Choroidal thickness shows significant diurnal variation. The choroid could increase its thickness by 50% in an hour and quadruple its thickness in a few days. Kee and associates showed that the choroid can thin very rapidly, by about 100 μm in 3-4 hours in chicks. Usui and associates studied subfoveal choroidal thickness (SFCT) in healthy subjects, and measured SFCT every 3 hours over a 24-hour period. They found that the mean SFCT (271.9 ± 103.5 μm) was the thinnest at 6 PM, and it was the thickest (290.8 ± 110.8 μm) at 3 AM. In that study, Usui and associates showed that diurnal variation of CT might be up to 65 (range: 8-65) μm, and SFCT was negatively correlated with systolic blood pressure (SBP) in all eyes.
In another study, Tan and associates evaluated CT in humans at 2-hour intervals between 9:00 AM and 5:00 PM, and determined significant differences in CT among all measurement points. Tan and associates found mean diurnal amplitude of CT as 33.7 ± 21.5 μm (range: 3-67 μm).
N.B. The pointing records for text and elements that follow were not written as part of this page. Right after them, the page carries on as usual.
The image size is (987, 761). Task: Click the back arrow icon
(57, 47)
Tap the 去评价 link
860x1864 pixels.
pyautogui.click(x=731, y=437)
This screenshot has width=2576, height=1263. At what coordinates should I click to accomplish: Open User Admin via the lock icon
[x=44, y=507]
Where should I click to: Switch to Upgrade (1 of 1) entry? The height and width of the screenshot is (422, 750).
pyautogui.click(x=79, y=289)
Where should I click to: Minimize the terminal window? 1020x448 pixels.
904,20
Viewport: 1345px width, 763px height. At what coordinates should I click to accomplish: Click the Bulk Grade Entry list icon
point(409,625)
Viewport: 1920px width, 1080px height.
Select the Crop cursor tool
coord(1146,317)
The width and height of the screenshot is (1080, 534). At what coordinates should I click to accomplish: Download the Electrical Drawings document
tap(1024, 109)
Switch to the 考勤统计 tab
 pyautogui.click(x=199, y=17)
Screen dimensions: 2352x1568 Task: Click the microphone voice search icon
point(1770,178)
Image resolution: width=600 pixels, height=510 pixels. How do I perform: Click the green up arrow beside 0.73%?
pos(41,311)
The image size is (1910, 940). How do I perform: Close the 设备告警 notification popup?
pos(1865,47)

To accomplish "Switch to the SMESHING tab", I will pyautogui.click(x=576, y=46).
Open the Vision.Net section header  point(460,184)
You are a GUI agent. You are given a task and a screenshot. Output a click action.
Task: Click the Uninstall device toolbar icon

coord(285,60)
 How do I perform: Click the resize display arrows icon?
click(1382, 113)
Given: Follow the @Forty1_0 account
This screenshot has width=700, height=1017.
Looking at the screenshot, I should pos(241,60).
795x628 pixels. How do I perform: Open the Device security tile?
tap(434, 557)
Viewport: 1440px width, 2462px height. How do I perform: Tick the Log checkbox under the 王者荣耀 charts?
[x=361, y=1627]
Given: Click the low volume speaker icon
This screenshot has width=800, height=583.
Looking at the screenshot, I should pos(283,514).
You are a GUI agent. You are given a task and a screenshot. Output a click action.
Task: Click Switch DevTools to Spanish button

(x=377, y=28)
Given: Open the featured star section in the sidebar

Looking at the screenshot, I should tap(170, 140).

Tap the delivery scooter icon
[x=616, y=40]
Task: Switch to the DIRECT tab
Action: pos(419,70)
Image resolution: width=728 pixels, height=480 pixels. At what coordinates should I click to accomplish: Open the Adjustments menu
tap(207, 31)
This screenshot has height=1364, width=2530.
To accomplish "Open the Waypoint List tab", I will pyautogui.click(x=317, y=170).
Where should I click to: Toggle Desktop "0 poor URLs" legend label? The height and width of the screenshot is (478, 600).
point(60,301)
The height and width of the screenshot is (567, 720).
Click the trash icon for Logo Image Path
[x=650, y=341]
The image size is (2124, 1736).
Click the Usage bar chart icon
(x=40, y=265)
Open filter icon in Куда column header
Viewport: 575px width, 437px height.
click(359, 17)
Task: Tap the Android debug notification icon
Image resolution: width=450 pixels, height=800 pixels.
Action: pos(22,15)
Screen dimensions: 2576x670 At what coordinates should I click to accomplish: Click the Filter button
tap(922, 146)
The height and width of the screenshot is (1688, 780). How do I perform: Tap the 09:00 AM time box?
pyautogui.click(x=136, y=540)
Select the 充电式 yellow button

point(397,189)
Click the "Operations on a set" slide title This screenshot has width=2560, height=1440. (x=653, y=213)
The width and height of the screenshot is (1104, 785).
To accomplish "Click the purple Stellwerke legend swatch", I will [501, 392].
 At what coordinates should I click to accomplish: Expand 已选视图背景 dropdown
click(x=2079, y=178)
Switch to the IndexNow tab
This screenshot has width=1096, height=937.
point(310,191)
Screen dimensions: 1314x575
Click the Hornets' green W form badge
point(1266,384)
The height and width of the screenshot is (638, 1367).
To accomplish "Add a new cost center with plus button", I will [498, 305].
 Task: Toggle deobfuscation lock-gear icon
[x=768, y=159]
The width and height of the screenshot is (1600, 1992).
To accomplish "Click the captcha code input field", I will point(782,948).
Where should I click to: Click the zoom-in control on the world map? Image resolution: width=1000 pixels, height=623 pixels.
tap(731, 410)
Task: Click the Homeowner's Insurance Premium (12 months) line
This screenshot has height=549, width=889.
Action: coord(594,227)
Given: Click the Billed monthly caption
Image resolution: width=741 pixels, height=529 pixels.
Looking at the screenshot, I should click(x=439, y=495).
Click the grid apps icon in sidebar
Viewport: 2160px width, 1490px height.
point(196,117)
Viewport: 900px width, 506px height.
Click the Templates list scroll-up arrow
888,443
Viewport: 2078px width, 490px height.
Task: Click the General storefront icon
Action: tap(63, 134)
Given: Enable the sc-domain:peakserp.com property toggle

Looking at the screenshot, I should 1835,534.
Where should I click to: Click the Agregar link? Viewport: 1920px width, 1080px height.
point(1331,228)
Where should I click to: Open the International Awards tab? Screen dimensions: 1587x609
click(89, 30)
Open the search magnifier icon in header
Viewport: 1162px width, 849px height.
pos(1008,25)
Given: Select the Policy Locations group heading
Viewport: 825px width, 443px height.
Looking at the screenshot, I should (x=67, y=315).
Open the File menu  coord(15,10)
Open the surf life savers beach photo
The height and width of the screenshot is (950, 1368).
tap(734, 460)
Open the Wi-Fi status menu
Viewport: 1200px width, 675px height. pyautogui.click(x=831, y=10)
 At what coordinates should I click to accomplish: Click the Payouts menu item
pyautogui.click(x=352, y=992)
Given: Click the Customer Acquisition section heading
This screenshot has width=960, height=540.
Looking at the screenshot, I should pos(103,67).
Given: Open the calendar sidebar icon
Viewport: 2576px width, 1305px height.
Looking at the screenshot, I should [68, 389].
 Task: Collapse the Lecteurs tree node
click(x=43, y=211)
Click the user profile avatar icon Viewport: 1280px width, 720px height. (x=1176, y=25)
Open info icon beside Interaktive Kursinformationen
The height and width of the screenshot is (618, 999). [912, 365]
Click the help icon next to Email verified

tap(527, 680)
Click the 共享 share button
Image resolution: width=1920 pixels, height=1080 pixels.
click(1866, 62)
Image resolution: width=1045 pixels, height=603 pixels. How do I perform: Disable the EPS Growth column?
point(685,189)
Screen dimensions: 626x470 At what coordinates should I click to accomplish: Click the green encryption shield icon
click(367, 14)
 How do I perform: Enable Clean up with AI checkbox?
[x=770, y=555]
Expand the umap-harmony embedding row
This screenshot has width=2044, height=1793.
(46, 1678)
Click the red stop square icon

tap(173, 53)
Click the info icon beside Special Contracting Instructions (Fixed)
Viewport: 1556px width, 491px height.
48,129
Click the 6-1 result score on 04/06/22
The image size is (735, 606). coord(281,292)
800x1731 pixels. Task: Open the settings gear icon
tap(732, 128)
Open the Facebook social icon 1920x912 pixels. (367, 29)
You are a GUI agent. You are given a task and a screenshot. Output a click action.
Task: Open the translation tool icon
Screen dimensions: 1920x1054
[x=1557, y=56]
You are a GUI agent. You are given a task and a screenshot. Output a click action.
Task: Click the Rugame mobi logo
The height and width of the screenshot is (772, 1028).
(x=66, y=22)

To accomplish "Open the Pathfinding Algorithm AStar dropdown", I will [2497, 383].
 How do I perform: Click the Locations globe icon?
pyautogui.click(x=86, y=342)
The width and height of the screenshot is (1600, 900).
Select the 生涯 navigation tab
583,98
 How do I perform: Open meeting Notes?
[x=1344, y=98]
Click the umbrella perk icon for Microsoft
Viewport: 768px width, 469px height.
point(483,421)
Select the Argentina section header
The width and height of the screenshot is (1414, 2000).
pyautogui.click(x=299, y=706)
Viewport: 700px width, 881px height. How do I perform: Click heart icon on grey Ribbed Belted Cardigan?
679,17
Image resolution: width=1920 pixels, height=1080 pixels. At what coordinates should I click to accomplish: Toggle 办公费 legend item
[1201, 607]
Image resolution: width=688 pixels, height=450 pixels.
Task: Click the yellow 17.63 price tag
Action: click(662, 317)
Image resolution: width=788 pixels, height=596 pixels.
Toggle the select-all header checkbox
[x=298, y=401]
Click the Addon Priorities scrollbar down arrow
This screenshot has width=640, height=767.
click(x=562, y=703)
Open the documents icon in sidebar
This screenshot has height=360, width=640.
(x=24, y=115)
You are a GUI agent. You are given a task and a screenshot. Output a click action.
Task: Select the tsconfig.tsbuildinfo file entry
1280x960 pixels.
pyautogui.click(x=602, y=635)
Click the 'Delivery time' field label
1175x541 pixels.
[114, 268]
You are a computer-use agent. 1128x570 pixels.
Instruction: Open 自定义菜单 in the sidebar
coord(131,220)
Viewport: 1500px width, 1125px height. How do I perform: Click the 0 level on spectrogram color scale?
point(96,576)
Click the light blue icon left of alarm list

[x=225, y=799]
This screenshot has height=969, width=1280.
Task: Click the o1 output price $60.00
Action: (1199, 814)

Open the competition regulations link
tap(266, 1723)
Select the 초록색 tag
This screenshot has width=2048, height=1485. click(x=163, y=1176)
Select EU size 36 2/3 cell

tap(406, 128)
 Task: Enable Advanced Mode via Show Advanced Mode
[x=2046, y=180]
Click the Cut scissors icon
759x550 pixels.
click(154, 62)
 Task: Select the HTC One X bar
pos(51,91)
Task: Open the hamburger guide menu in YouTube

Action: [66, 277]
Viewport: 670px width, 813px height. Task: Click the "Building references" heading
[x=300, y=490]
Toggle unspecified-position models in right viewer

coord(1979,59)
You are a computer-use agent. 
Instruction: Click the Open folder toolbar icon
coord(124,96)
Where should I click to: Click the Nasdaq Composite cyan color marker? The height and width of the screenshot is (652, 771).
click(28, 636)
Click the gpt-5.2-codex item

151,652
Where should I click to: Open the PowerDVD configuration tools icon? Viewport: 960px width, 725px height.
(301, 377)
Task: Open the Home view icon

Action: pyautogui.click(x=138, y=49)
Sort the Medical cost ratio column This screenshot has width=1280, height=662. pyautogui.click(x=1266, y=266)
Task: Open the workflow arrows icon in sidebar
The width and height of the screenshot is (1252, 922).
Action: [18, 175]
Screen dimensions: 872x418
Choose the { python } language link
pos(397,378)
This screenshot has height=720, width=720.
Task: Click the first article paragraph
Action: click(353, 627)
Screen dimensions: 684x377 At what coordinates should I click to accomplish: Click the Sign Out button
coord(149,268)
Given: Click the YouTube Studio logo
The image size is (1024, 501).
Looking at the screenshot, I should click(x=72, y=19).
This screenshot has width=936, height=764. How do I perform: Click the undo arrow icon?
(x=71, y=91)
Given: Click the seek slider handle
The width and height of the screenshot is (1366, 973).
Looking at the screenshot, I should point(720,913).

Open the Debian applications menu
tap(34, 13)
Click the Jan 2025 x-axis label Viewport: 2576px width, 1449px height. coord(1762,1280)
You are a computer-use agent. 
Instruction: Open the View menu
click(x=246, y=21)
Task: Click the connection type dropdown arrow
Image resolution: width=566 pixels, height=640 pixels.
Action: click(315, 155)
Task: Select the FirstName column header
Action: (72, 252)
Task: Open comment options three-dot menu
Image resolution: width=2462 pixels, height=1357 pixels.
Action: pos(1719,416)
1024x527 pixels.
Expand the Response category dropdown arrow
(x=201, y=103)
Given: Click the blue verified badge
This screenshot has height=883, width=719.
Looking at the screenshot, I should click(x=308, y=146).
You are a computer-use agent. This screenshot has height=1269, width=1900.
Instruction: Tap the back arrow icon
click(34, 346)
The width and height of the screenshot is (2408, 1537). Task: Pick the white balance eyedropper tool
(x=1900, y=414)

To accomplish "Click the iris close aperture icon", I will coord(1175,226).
The change in CT was also correlated with changes in SBP.
Moreover, Chakraborty and associates measured axial length (AL), intraocular pressure (IOP), and CT of the participants at 3-hour intervals, 10 different times over 2 consecutive days beginning at 9 AM, the final measurement being at 9 PM. In that study, it was determined that CT, IOP, AL, and vitreous chamber depth showed significant diurnal variations.
It has been known that AL and IOP have significant effects on CT. Therefore, AL and IOP measurements should be taken into consideration when CT is measured in studies.
On the other hand, a number of local and systemic physiological/pathologic conditions affect CT. Since the average age of the patients was 68 years in the study of Michalewska and associates, I suspect presence of comorbid systemic diseases in the participants. Therefore, I ask the authors whether they take presence of any systemic diseases or use of drugs that could affect CT measurements into consideration. I also wonder about the sleep and exercise statuses of the patients, as well as consumption of alcohol or caffeinated/noncaffeinated beverages, before optical coherence tomography (OCT). I am also curious about whether the body mass index of the patients, the results of their systemic blood pressure measurements, and the lighting conditions of the test room are taken into consideration, since all those parameters significantly affect CT.
In the light of all those data, one should expect significant effects of the physiological fluctuation of CT on test and statistical results. I recommend measuring OCT in both pre- and postoperative periods at the same time point of the day. Finally, I suggest that the authors optimize all local, systemic, and environmental parameters that could affect the results of such a comprehensive study.